My children headed back to school twelve days back. But it still feels a bit like summer, though this year it seems as if all the seasons are running three weeks ahead of schedule.
Though the scorching of July made headlines, and has been followed up in the news with leading questions by seemingly all-knowing journalists wondering if this is because of global warming, my electric bill says otherwise.
So too does the cool breeze of the morning as I sat in a chair in my backyard under the chestnut tree reading Ray Bradbury’s Fahrenheit 451.
Like most of the classics, I’m nearing the half-century mark and only now getting around to reading it. Why now? This quote snapped me out of my reverie,
I don’t try to describe the future.

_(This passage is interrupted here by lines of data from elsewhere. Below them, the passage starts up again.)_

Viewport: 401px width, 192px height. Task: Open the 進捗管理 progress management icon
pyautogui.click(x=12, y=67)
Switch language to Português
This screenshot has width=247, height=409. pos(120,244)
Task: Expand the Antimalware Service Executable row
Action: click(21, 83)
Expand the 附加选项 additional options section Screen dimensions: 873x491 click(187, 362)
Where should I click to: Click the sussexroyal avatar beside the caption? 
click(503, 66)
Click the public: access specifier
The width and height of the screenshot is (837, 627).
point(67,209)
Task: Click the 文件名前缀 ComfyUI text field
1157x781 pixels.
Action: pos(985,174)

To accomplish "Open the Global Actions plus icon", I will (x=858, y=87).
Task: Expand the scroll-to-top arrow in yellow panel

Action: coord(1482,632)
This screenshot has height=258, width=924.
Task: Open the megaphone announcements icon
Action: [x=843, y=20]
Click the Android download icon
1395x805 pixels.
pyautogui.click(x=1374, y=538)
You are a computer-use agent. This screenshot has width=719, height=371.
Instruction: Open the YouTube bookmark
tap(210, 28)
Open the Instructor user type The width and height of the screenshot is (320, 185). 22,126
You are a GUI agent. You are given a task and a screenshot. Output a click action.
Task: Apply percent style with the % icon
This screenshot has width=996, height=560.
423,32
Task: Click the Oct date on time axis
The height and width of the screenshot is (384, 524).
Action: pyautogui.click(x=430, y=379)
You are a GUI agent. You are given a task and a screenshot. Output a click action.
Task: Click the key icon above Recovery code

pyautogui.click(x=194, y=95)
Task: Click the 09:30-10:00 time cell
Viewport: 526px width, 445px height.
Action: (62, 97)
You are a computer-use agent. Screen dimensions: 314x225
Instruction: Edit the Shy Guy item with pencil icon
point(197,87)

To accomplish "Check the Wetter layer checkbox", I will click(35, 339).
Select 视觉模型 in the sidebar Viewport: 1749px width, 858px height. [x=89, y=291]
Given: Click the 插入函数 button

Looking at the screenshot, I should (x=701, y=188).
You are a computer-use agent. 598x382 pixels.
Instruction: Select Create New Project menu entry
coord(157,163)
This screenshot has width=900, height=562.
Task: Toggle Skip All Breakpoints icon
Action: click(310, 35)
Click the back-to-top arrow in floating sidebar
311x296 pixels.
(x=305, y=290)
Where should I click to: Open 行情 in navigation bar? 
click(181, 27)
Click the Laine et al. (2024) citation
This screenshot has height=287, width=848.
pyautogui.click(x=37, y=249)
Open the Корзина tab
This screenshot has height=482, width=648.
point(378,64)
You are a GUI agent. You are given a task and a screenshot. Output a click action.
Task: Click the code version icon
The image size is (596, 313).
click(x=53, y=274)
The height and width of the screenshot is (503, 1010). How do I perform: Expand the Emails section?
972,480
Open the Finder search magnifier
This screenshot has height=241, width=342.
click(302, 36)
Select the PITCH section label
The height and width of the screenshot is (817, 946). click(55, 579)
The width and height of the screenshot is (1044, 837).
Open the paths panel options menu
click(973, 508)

I try to prevent it. —Ray Bradbury
As the gentle breeze gusted for a trifle, I watched as prematurely browned leaves glided down lazily as the days of summer wind down with them. It’s as if Bradbury knew where I would be when I finished reading his book, for he ends it by mentioning Montag’s memorized words from Ecclesiastes and Revelation, where seasons and leaves are painted on our mind’s eye,
To everything there is a season. Yes. A time to break down, and a time to build up. Yes. A time to keep silence and a time to speak. Yes, all that. But what else. What else? Something, something . . .
And on either side of the river was there a tree of life, which bare twelve manner of fruits, and yielded her fruit every month; And the leaves of the tree were for the healing of the nations.
Yes.
So on this Saturday, one month before Fall officially arrives, we’ll head to the lake with friends, food, boats, and drink. We’ll frolick and feel refreshed in the waters that remind us of the living water that we yearn for, which will leave us never thirsty, but fulfilled.